### [TASK STATEMENT]
Nothing in the records should be changed in the copy, though the pictures must be left out.

### [EXERCISE INPUT]
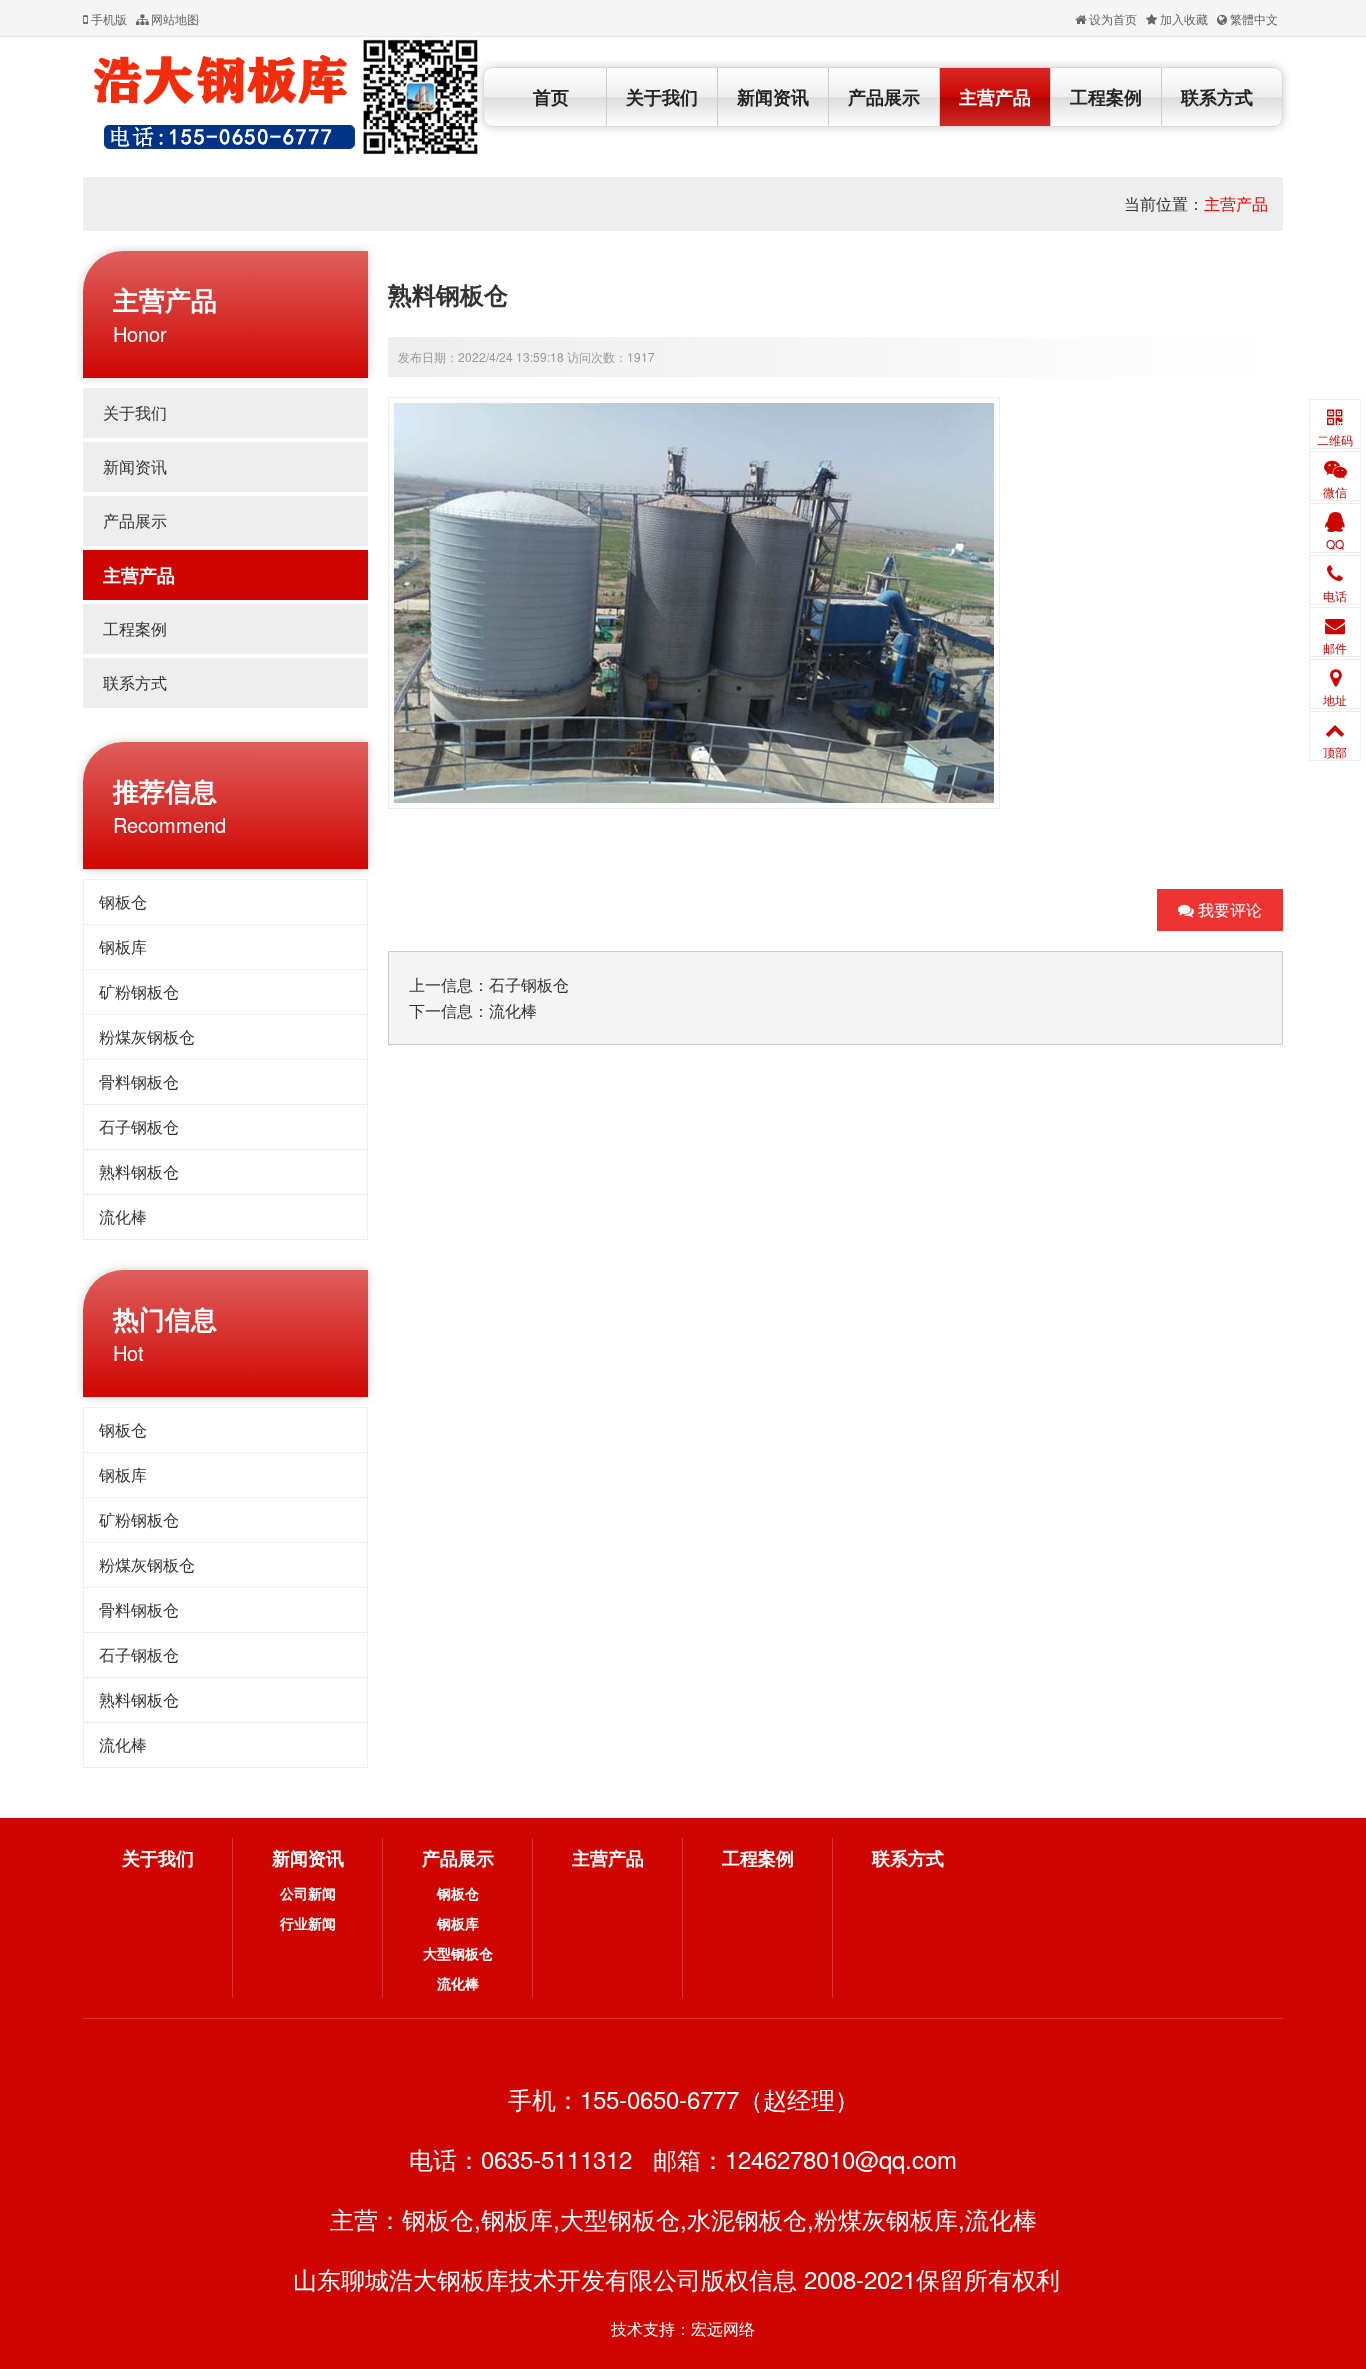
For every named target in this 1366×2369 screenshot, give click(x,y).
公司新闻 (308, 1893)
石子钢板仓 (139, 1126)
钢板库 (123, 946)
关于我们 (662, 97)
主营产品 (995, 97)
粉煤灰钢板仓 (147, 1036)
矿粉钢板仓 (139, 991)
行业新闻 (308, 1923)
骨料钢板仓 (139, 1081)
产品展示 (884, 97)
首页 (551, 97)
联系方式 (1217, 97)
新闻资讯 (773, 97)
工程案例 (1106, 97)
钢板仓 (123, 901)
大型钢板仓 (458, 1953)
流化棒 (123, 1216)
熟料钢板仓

### [OUTPUT FOR THIS EXERCISE]
For every named target in this 1366×2369 screenshot, give click(x,y).
公司新闻 (308, 1893)
石子钢板仓 (139, 1126)
钢板库 (123, 946)
关于我们 (662, 97)
主营产品 (995, 97)
粉煤灰钢板仓 (147, 1036)
矿粉钢板仓 (139, 991)
行业新闻 (308, 1923)
骨料钢板仓 (139, 1081)
产品展示 (884, 97)
首页 (551, 97)
联系方式 (1217, 97)
新闻资讯 (773, 97)
工程案例 (1106, 97)
钢板仓 (123, 901)
大型钢板仓 (458, 1953)
流化棒 (123, 1216)
熟料钢板仓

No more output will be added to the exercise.